| GOAL 1 |
Return the lines of the records from the line containing "How do I perform: Add" through the end of the records, both ends included, copied word for word. Leave the pictures out.

| SUPPLIED TEXT |
How to identify parallel curves on a smooth manifold?

Question

I'm self-studying differential geometry and general relativity - so far I know of smooth manifolds, vector fields, smooth curves on manifolds, and basics of connections. I know that a smooth vector field $X$ is parallel w.r.t. a connection $\nabla$ if $\nabla X$ vanishes. My interpretation of this is that $\nabla X(\omega,Y)=0$ for all smooth covector and vector fields $\omega,Y$. i.e. $\nabla_YX=0$ for all smooth vector fields $Y$.

I'm also reading General Relativity by Wald, in which I found a statement: "A space will be curved if and only if some initially parallel geodesics fail to remain parallel."

I tried to search for "parallel curves on manifold" on google, but didn't really find anything concrete on how to identify if two smooth curves on a manifold are parallel. The results are only related to "parallel vector fields", "parallel transport", etc. So I want to ask here: is there a well-defined notion of two smooth curves on a smooth manifold being parallel? If so, what is it? e.g. what makes us say that longitude lines on the Earth are parallel? Or how do we prove that latitude lines are or aren't parallel?

Answer 1

This vague statement is merely a comment in the introduction to the chapter on curvature. You just need to keep reading. I recall later on Wald introduces the notion of parallel transport, and the Jacobi equation. The relationship between parallel-transport and curvature, and also Jacobi's equation is also discussed in any Riemannian geometry text, e.g Lee's. On MSE itself, see this and this.

| GOAL 2 |
In the thread on parallel curves, why does the answer tell the asker to keep reading Wald? Reply in one to three sentences.

| PROVIDED RECORDS |
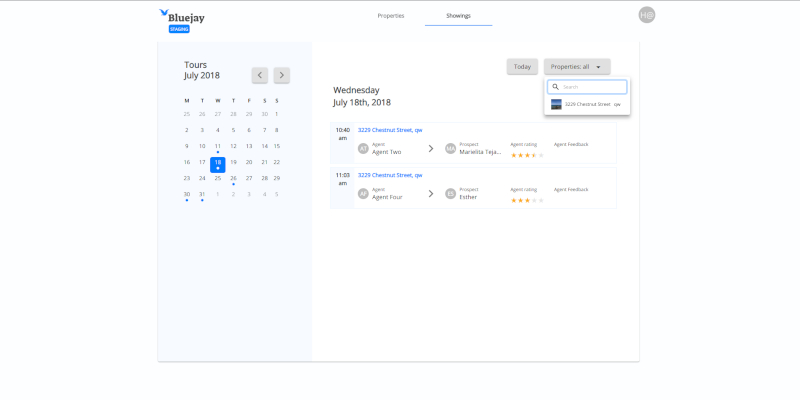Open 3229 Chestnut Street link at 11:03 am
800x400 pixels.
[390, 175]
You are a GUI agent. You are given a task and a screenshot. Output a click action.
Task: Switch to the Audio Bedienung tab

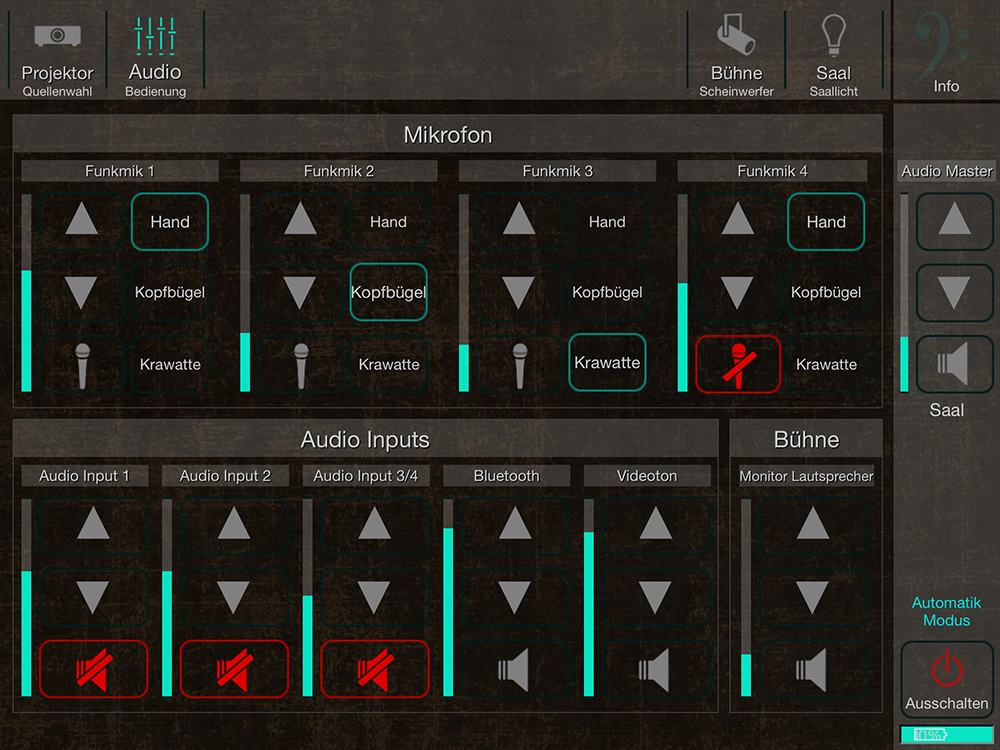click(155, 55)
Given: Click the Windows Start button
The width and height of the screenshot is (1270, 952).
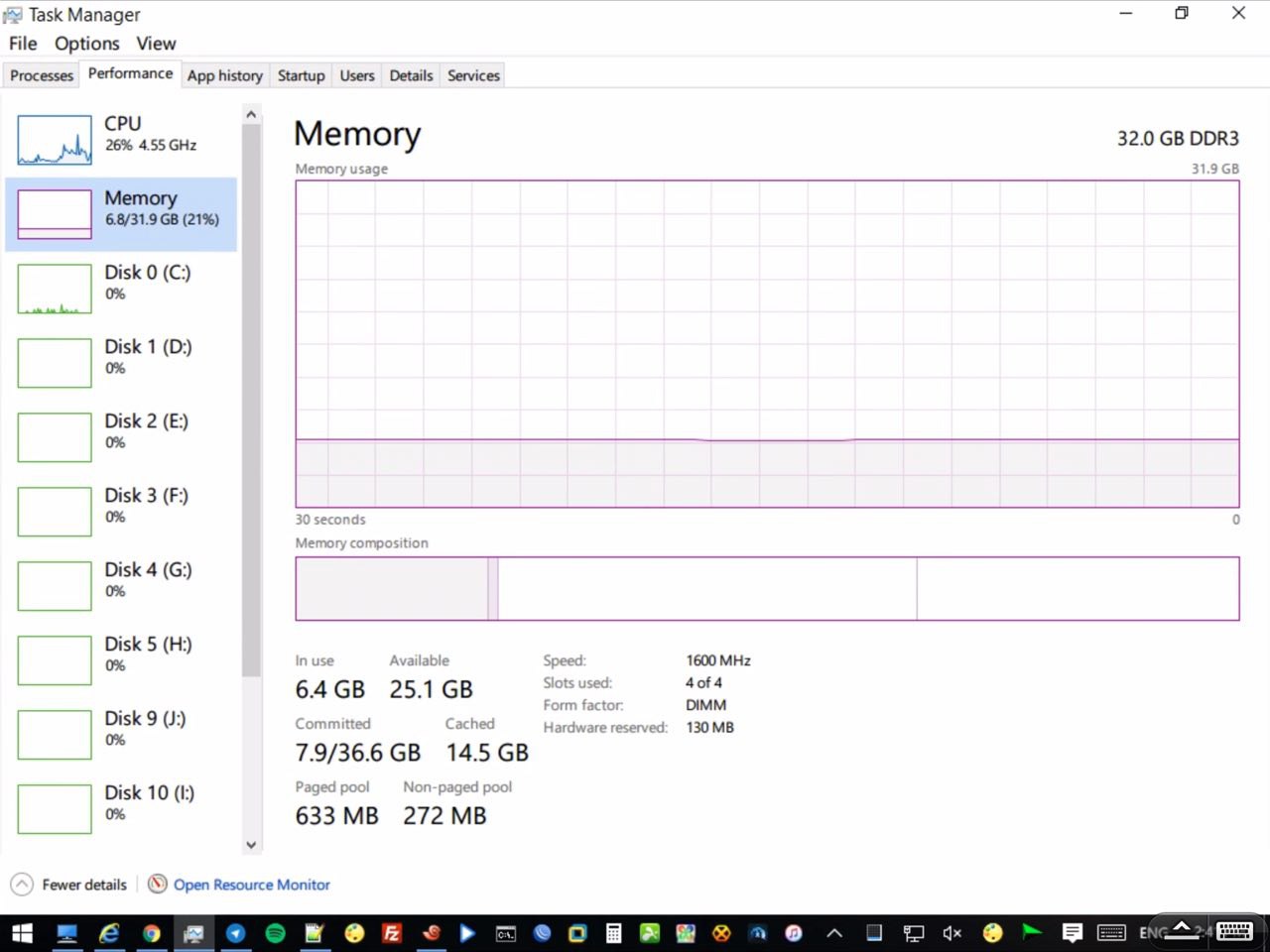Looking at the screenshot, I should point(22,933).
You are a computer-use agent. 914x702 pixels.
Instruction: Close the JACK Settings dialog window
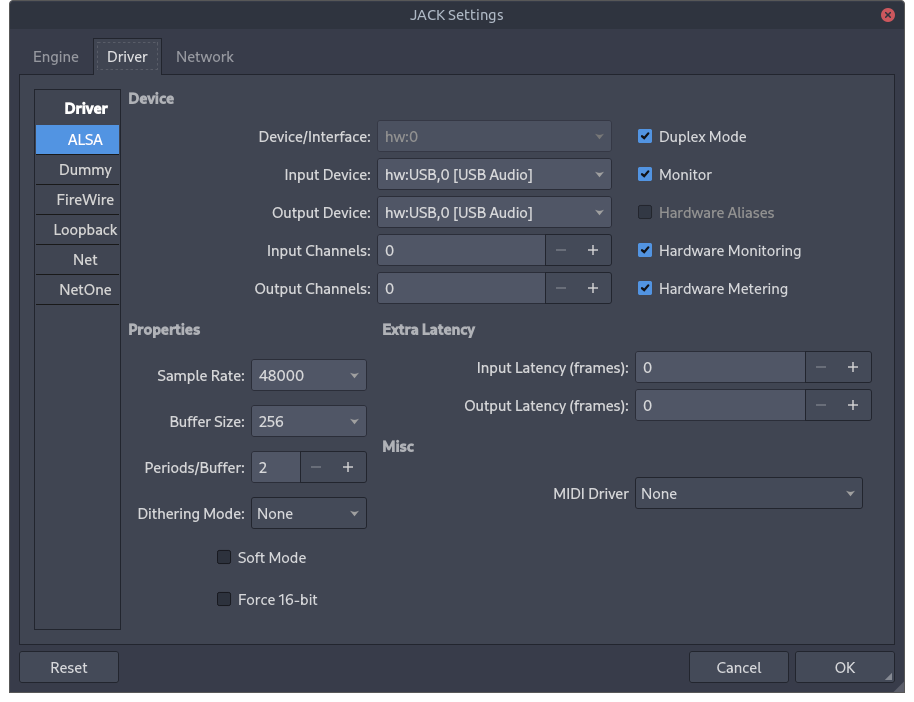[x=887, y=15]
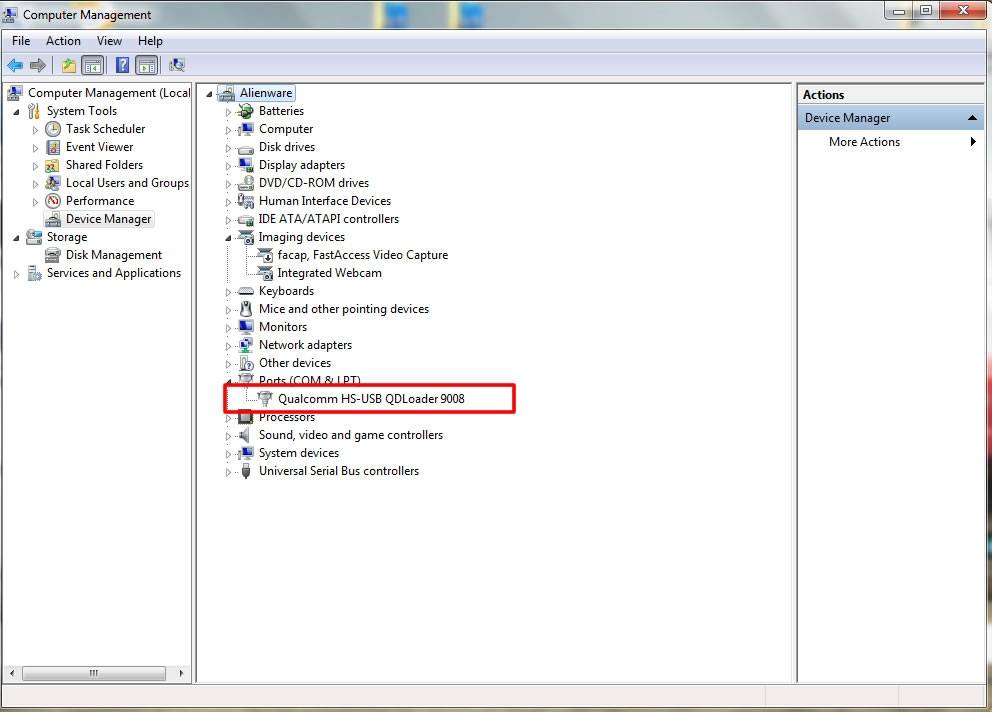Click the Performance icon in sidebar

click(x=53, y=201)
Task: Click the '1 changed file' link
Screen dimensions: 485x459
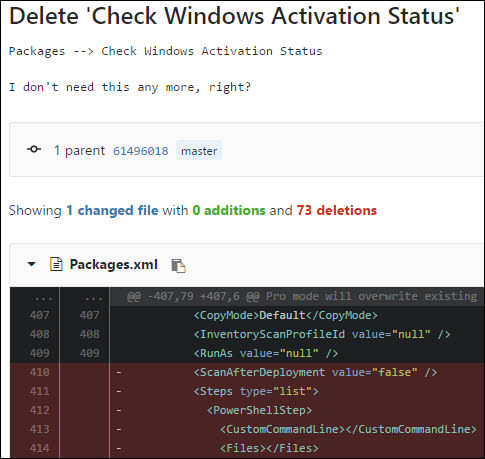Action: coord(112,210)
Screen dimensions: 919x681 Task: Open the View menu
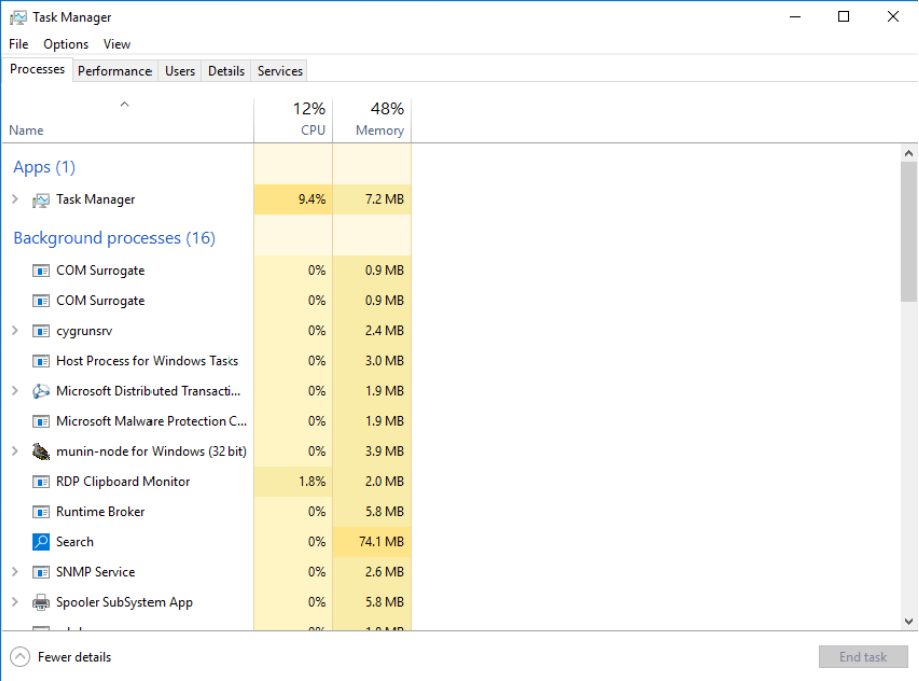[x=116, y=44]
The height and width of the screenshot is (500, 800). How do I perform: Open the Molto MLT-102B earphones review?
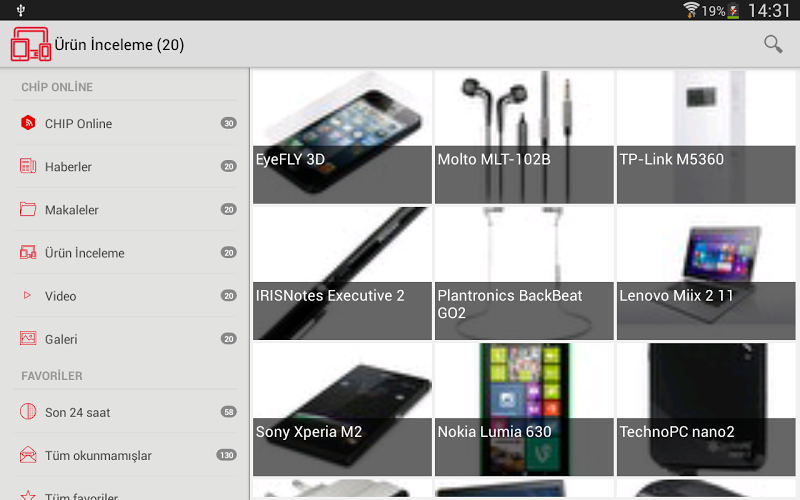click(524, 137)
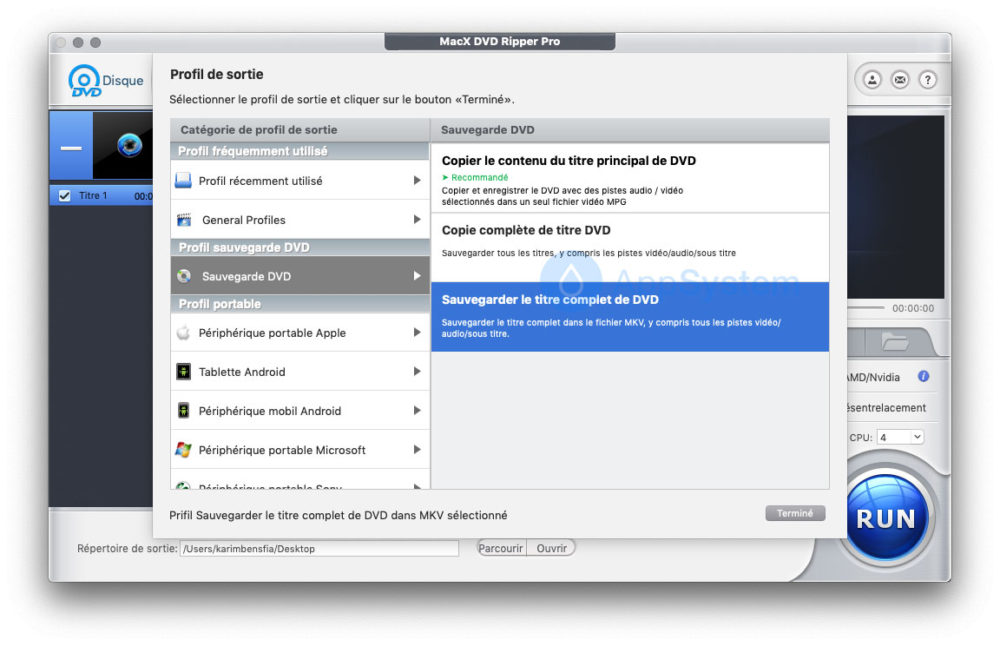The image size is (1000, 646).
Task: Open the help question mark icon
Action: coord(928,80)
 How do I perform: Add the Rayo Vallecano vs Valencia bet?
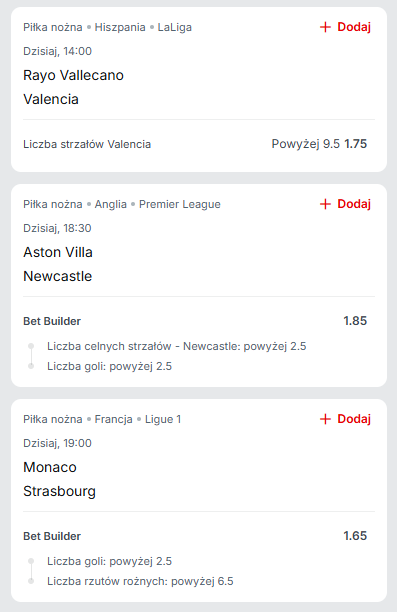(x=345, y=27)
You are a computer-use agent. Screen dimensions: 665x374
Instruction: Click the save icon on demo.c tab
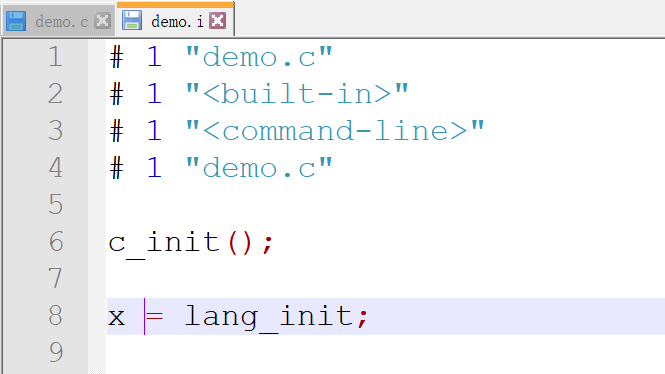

| EXERCISE RESULT 1 |
 How do I perform: Add the Rayo Vallecano vs Valencia bet?
(x=345, y=27)
You are a computer-use agent. Screen dimensions: 665x374
Instruction: Click the save icon on demo.c tab

| EXERCISE RESULT 2 |
The answer calls the quoted statement a vague comment from the introduction to the chapter on curvature. It recalls that Wald later introduces parallel transport and the Jacobi equation, which relate to curvature.